When the weather had cooled down a bit we cycled around the town, it was wonderful, the mediaeval streets seemed to go on forever.
I had packed a flask of coffee and we were looking for a park to sit in when I caught sight of a signpost with a sign to the wildlife park (Wildlife park Christianental) which had native species of animals in it, 0.6 km away. I’d forgotten I had wanted to visit that so we cycled along a little lane at the back of the houses and into the park.
It had lots of pens in it and the first thing we saw was an owl with a dead chick in its beak, he was under the impression that I fancied his dinner and he put the chick down and shielded it from my view with his wing! I can’t say it looked that appetising. There were two other owls in another cage, one of them only had one eye.
There were some cute goats in another pen with a ram who looked beautiful but stunk to high heaven. A tiny baby goat came out of the shed looking for his mum because it was his teatime, his poor mother looked like she was heavily pregnant again and still feeding him.
There was a stag with his females in the next area, he was very vocal. While we were sitting drinking our coffee further in the park we could hear him bellowing. He and one of his females were having a mud bath, they’d both given themselves a face pack and their faces had turned grey.
Round the corner we saw a pond with a picnic table beside it so we made our way over there. Along the side of the path there was another cage with a little wooden house in it and we could see two racoons sticking their heads out of the door. As soon as I got my camera out one of the racoons pushed the other one back inside and started posing for me in the doorway.

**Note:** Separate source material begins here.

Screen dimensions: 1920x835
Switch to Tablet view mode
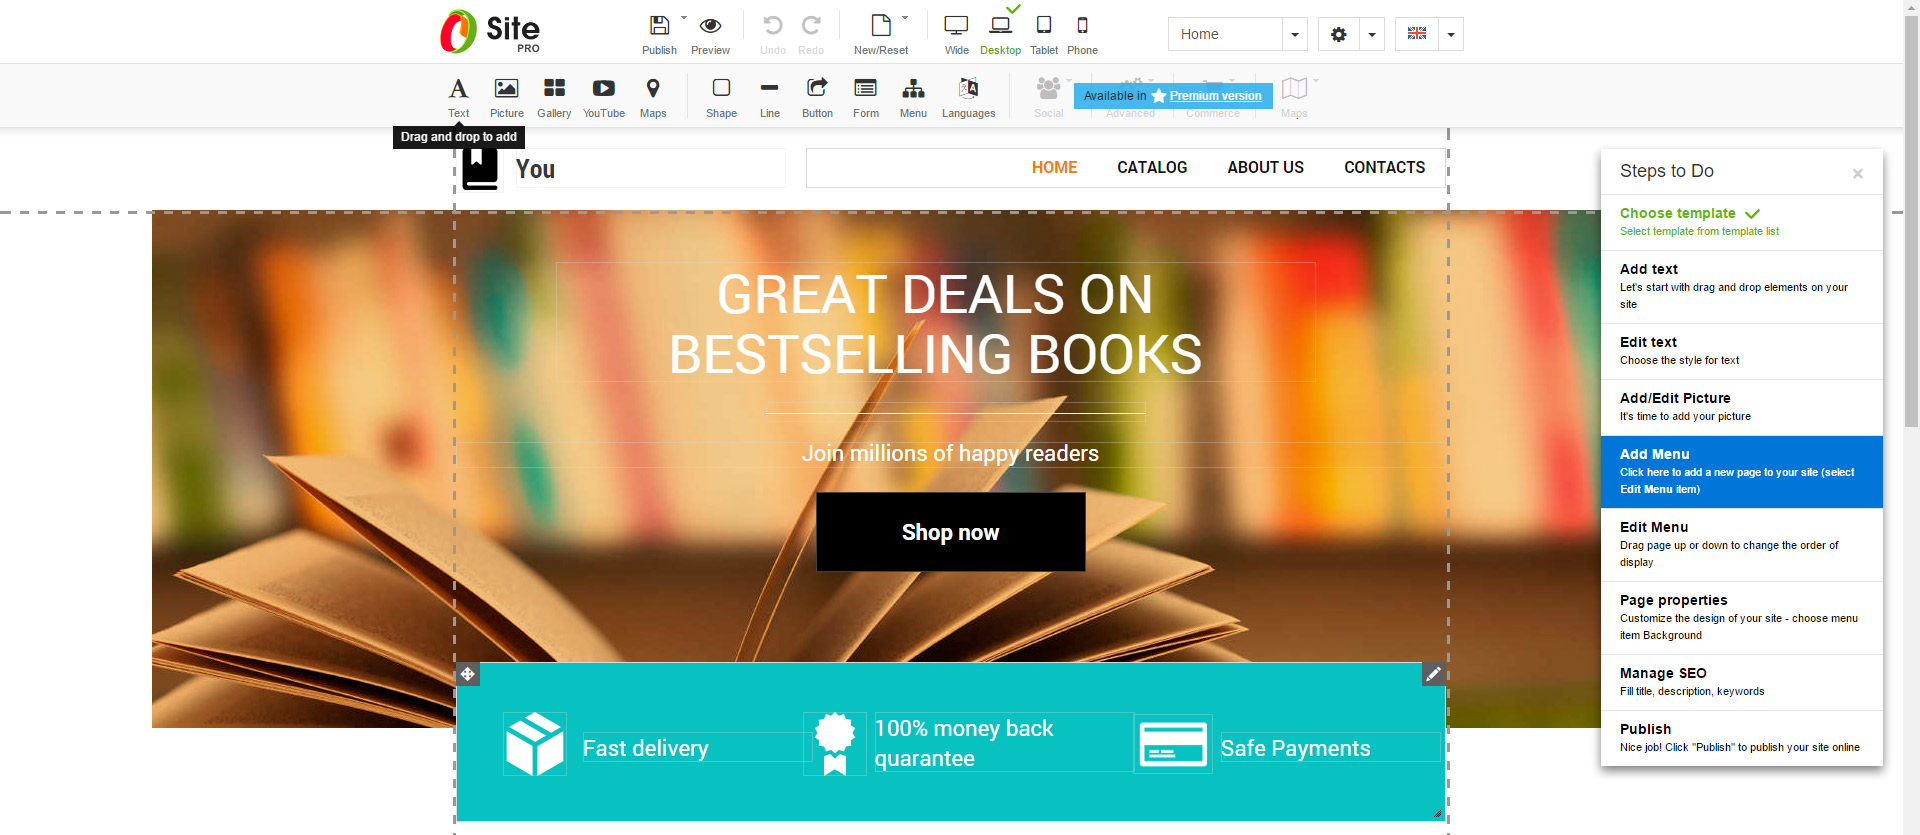pyautogui.click(x=1043, y=26)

After we’d had coffee and were walking back up the path we looked in their cage again, this time they were both posing so I took some more photos of them, they were SOOO cute. Apparently they were introduced into the wild in Germany in the 1920’s and now they’re causing a nuisance. Rather like huge flocks of parakeets that fly around in Molesey in the U.K. now.

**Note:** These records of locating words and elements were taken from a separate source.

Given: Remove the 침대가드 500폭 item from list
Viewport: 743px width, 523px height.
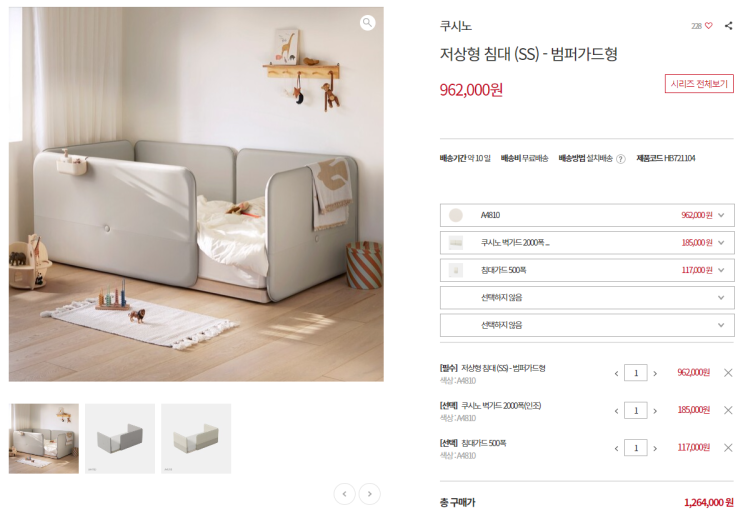Looking at the screenshot, I should click(x=728, y=448).
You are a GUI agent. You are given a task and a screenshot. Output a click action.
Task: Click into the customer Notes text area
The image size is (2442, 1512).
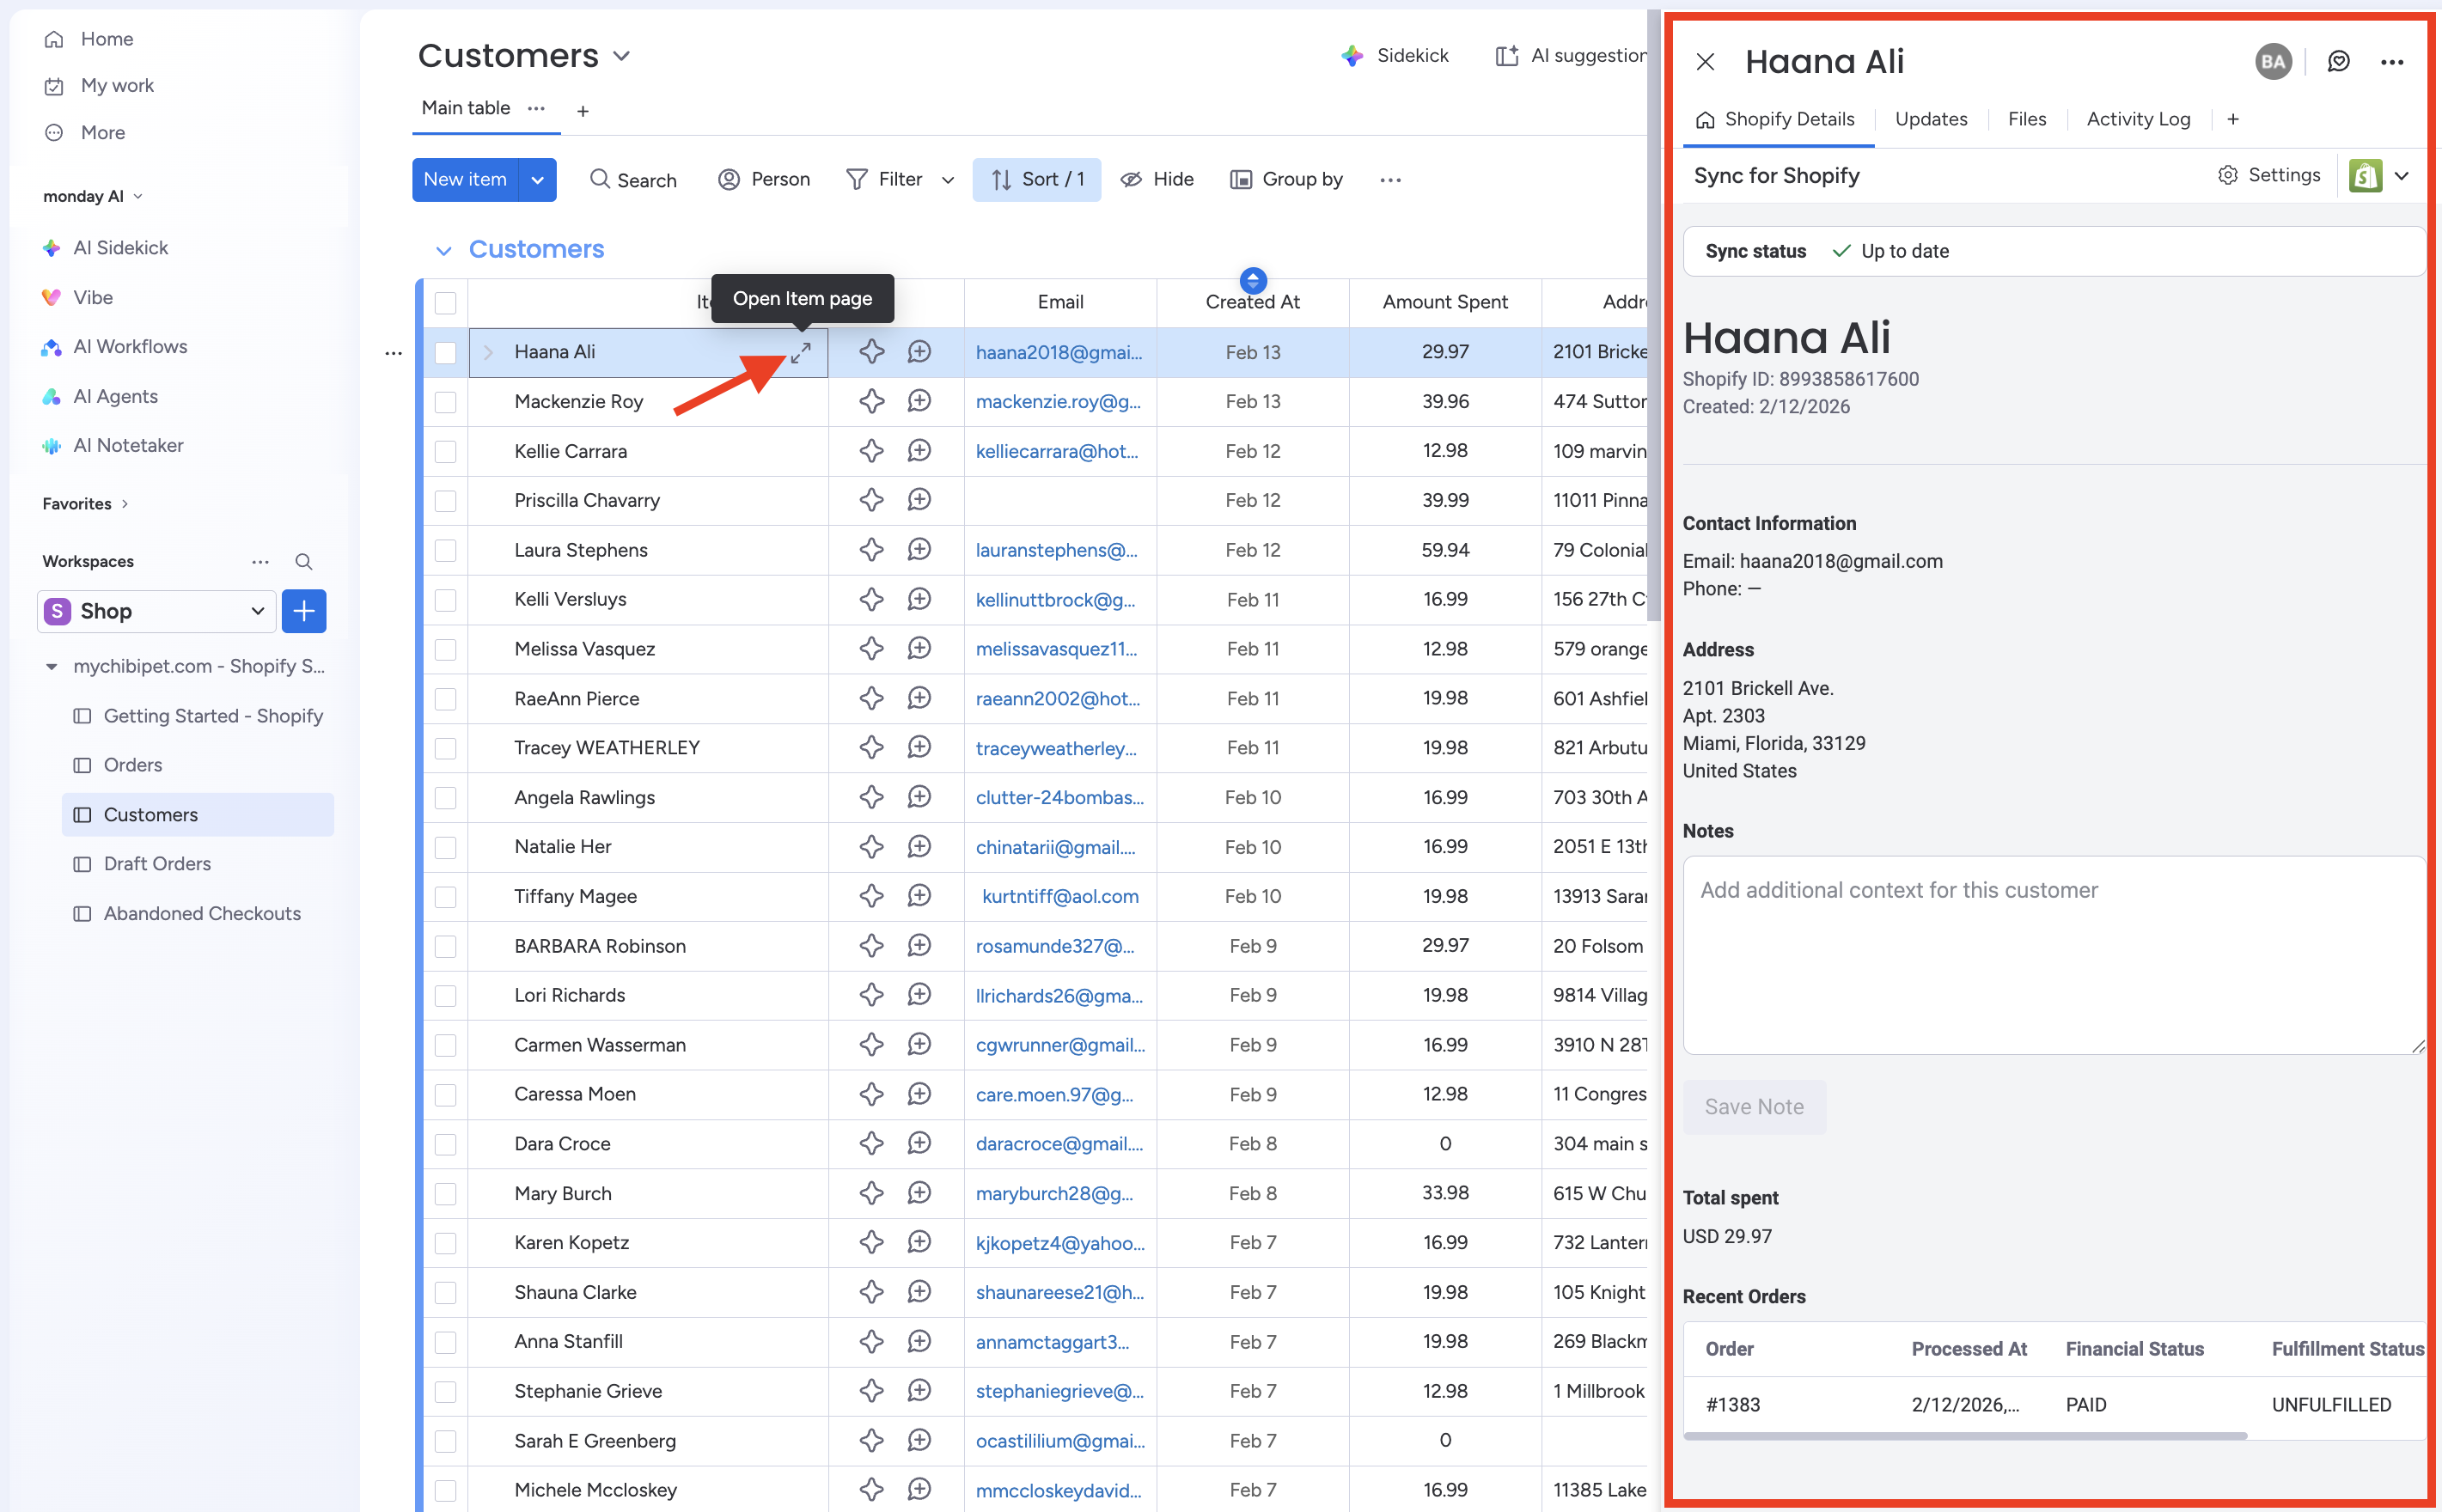coord(2053,955)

It’s strange because in Tännäs in Sweden they were having the opposite problem with animals that were originally native to the area. We visited the Musk Oxen Centre and were told that Musk Ox had been indigenous, migrating each year during the breeding season back to where they were born in Sweden then returning to Norway with their babies. However, during WWII the Nazis had exterminated the herds of Musk Oxen in an attempt to break the spirit of the Norwegians. Consequently the Musk Oxen Centre weren’t allowed to build their herd of Musk Oxen up because the government had decreed that only animals that had lived in the country for over 300 years were indigenous and the break where they’d been eliminated meant that the Centre had to sell any baby Musk Oxen.
We rushed back to the van because the sun was starting to set but when we were five minutes away from the site we got lured into an ice cream shop we were passing, it was called Busche’s Eis. Out of all the ice cream we’ve eaten on this trip so far the ice cream at this shop was by far the best. I had lime and lemon ice cream, it was superb and extremely creamy. In fact it was so good we’ve decided that we must sample another of their ice creams before we leave for our next stop, wherever that may be.
It was lucky we stopped for ice cream because as an added bonus, which made our wonderful day absolutely perfect, we saw the steam trains coming back to the sheds for the night, steaming along the track with the sun setting behind them as we cycled back over the bridge that crossed the railway line.